Against the odds, Mason is a 13-year survivor of inflammatory breast cancer. She believes she has survived for a reason and wants to make the most of her days by sharing her story, spreading awareness and raising money for research through the foundation.

“I was told I had a 3 percent chance of being alive in five years, and I said, ‘Somebody’s got to be in the 3 percent,’” said Mason, who lives in northern Indiana. A licensed practical nurse at the time, she finished her treatment, went back to work and also studied to become a registered nurse. Achieving that goal, she went on to get a bachelor’s degree in nursing.

Now she works practically around the clock, answering e-mails and phone calls from patients and family members, speaking to groups around the country and helping fund research.

She said it is important for newly diagnosed patients not to lose hope.

“I tell people who are first diagnosed, don’t look at the statistics now. ... Your case is your case.
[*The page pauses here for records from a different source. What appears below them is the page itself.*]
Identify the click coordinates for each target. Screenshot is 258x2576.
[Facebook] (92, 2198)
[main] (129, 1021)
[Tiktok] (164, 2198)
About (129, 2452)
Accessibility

You are not a statistic. There is no way anyone knows what your outcome is going to be.

“If I had thrown up my hands and said, ‘What’s the point?’ and not bothered to get treatment, I would have died, that’s a given.”

Mason recommends patients find a treatment team with whom they can work, get involved in their treatment plans and “just move forward.”

“None of us knows how much time we have. The way I look at it, every day above ground is a good one.”